We’ve all heard stories about how much waste and inefficiency there is in our military spending, this is always portrayed as either “corruption” or simple inefficiency, and not what it really is — a profound expression of our national priorities, a means of taking money from ordinary, struggling people and redistributing it not downward but upward, to connected insiders, who turn your tax money into pure profit.
According to a recent report by the GAO, the Department of Defense has already “marked for disposal” hundreds of millions of dollars worth of spare parts — and not old spare parts, but new ones that are still on order! In fact, the GAO report claims that over half of the spare parts currently on order for the Air Force — some $235 million worth, are already marked for disposal.
Our government is buying hundreds of millions of dollars worth of Defense Department crap just to throw it away. The amounts are staggering, it is almost outright unbelievable, but unfortunately, it is true.
According to the report, we’re spending over $30 million a year, and employing over 1,400 people, just to warehouse all the defense equipment we don’t need. For instance — we already have thousands of unneeded aircraft blades, but 7,460 on the way, at a cost of $2 million, which will join those already earmarked for the waste pile.

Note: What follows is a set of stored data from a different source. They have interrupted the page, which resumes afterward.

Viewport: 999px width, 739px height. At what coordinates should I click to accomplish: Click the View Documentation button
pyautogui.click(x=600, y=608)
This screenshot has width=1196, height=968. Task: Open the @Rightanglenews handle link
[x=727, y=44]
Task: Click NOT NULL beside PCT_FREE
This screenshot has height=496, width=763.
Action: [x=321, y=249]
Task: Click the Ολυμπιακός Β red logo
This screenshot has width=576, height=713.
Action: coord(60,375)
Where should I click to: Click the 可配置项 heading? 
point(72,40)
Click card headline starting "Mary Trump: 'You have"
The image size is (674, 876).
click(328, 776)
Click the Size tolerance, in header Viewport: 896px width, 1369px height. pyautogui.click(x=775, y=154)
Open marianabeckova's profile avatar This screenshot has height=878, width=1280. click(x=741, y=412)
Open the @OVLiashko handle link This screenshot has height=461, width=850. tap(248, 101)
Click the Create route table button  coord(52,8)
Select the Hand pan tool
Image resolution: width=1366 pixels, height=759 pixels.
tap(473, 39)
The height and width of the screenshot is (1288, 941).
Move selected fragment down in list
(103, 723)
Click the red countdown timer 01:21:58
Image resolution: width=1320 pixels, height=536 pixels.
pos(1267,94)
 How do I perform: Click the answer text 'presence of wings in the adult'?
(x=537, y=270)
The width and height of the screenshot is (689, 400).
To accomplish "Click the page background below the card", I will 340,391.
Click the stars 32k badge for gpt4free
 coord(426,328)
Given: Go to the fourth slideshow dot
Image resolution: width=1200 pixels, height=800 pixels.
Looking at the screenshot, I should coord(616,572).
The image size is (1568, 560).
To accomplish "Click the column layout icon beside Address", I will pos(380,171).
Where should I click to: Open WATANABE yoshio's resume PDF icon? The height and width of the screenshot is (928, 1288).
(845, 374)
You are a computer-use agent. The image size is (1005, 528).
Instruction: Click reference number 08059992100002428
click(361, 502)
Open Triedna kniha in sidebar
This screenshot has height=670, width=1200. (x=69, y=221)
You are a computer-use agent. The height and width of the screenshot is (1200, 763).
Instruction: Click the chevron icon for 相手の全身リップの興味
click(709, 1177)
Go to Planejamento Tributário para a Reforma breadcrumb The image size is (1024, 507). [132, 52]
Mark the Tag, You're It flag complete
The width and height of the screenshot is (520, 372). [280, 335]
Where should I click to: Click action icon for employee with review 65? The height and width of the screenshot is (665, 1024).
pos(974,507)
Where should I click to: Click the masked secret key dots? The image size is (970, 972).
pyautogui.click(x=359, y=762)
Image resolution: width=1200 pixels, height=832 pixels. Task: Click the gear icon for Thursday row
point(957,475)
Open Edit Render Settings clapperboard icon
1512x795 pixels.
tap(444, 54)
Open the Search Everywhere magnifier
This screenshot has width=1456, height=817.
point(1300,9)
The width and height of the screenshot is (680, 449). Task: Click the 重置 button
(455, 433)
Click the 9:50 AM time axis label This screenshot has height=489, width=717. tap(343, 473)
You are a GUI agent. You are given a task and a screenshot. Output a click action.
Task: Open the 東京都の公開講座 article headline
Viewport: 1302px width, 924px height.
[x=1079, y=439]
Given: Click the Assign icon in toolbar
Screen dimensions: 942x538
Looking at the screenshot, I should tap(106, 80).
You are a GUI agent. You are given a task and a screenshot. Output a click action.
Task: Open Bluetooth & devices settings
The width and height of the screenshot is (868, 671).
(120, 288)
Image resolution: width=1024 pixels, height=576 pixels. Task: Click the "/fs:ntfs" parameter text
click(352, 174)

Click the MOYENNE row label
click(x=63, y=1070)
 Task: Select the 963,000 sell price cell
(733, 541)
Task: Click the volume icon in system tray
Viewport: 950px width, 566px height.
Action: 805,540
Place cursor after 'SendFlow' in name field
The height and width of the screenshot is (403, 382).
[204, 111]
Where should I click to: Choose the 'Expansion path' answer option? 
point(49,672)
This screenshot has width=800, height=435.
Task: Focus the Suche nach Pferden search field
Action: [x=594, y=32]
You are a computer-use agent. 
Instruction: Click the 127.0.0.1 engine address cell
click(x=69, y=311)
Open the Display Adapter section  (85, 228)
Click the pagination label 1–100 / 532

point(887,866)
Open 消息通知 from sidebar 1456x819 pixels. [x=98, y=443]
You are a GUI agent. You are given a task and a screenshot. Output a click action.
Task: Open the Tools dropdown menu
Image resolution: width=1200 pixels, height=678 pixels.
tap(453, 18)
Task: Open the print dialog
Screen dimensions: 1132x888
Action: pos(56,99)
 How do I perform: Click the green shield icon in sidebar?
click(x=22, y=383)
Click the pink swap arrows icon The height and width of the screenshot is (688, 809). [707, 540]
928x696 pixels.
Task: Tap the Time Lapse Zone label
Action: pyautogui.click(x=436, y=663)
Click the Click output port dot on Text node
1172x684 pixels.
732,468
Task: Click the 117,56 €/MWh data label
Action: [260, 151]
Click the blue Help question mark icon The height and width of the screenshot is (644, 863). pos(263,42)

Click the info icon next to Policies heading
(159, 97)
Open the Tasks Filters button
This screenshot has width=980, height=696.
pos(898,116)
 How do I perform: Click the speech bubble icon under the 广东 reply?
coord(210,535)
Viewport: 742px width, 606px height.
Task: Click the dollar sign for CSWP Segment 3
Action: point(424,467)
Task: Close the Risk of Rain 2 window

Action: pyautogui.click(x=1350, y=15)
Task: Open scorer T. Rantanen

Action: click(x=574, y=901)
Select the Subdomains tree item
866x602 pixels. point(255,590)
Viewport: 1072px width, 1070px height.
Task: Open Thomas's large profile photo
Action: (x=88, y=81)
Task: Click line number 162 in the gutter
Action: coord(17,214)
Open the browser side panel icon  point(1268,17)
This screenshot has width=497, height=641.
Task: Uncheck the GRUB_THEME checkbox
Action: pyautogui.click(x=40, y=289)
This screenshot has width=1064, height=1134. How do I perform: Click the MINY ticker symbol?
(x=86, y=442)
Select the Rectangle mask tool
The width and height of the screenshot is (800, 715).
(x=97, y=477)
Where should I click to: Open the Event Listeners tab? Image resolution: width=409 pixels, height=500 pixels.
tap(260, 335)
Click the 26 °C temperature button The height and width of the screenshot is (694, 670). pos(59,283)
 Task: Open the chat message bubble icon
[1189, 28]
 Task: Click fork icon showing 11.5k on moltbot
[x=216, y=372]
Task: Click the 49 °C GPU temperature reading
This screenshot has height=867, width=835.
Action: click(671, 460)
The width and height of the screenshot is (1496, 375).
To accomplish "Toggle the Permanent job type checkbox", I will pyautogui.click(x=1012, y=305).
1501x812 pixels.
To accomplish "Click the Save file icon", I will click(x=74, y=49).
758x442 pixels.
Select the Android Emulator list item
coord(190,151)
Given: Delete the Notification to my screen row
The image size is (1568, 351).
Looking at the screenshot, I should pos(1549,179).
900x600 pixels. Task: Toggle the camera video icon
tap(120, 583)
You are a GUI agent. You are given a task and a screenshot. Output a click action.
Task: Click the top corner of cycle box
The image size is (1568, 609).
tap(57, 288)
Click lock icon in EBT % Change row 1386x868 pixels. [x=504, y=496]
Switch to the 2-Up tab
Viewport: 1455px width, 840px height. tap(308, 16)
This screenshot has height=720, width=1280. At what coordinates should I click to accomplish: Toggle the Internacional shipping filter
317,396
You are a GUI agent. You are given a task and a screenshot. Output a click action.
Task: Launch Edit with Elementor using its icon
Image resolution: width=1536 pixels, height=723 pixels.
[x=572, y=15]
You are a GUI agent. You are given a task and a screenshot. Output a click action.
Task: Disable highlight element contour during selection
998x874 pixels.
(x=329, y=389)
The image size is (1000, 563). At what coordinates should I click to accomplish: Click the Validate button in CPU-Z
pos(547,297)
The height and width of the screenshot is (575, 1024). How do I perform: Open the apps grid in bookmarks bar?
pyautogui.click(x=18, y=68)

This is why you need to pay careful attention when you hear about John McCain claiming that he’s going to “look at entitlement program” waste as a means of solving the budget crisis, or when you tune into the debate about the “death tax.” We are in the midst of a political movement to concentrate private wealth into fewer and fewer hands while at the same time placing more and more of the burden for public expenditures on working people.
As for these High Flying Air Force Generals, it is the same old story … “Out there riding or flying around in a Cadillac trying to do the work of a Chevy.”
And who do you suppose they want to pay for it?